I'm having what I call, "Kamille time." Kamille as in, "this is my name when I meet someone during Kamille time, not mama, mommy, wife--just Kamille please." Being a mom without children in tow is wonderful (distance makes the heart grow fonder) as I watch the parents walk past the window at my favorite coffee shop, Avellino's, holding their children's hands. Yes, that is part of me, but at this present moment, I get to be known as Kamille.
As an extrovert, I think it can be difficult saying I need my own space. I mean, introverts can say, "I'm an introvert & need some alone time" and it flies. While being an extrovert, I feel like there is an unfair expectation on us. Like if I'm quiet, or just not wanting to be social, it must mean there's something wrong. But, really, even us extroverts need our alone time. Our "finding ourselves" amidst the constant cries, conversations, telephone calls--life's interruptions or simply happenings--is still needed among extroverts (I have read, especially ENFJ's--aha). I would even argue that is equally important as it is for introverts.
It's kind of like unplugging life to be. To appreciate the cloud strewn sky, the people salivating over the cream puffs in the case, or the ability to think without the pressure of a child waking early from a nap.

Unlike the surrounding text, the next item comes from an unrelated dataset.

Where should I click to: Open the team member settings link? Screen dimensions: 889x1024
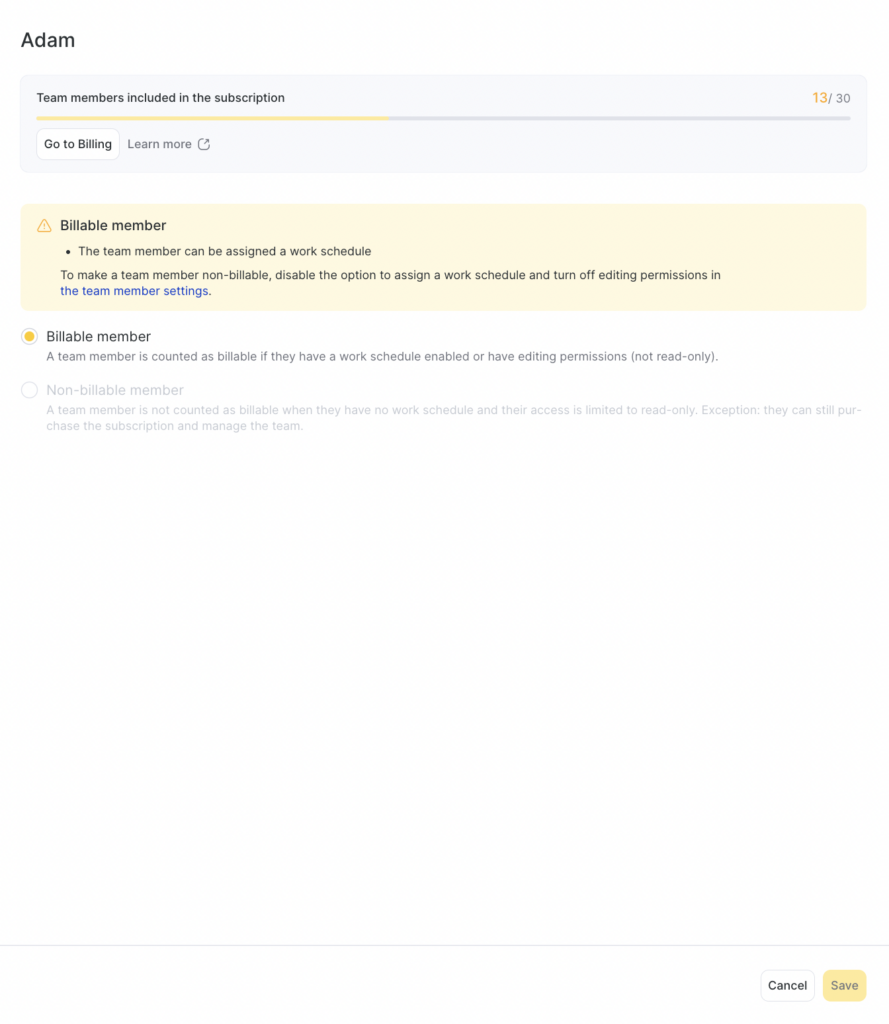point(134,291)
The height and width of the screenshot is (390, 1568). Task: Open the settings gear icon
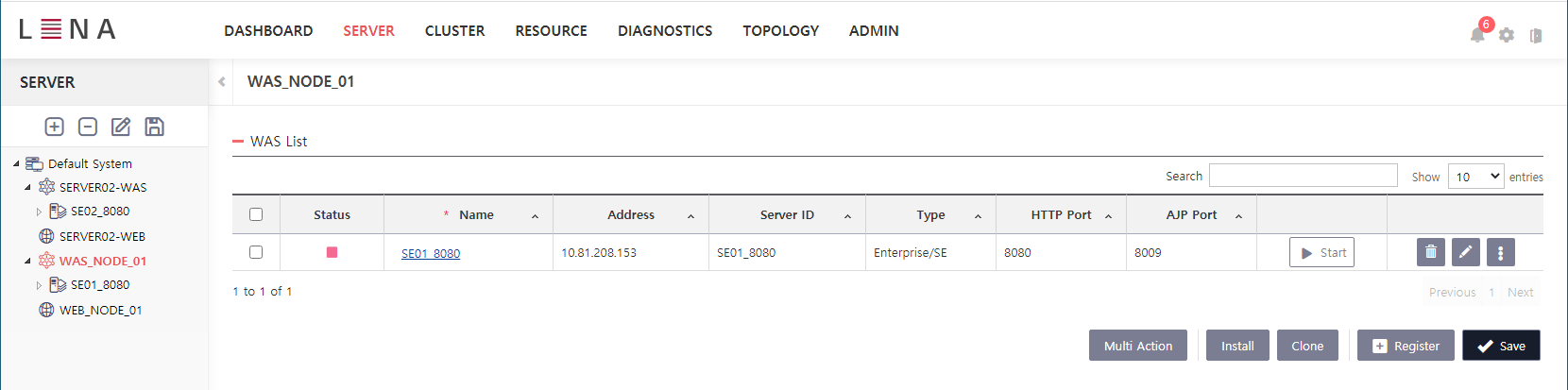(x=1507, y=35)
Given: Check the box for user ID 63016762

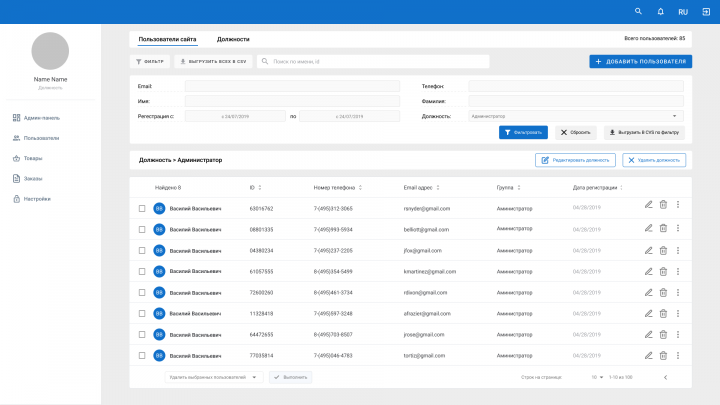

I think it's also hard to make time for Kamille time. There is that pull in finding time with your spouse, creating peace & tranquility within your home, giving your husband time away as well, and then working through any guilt you may have to give yourself time. It's a demon sucking the very life out of you.
But, I can attest that no one wants to be around the selfless servant who is sitting in a pity party. And that's something I appreciate about Ben and our marriage. We strive to give ourselves date nights, but even more...those Ben times & Kamille times. Those unplugged from family times. In order to strengthen ourselves, so we can come back feeling replenished and guided to steer again.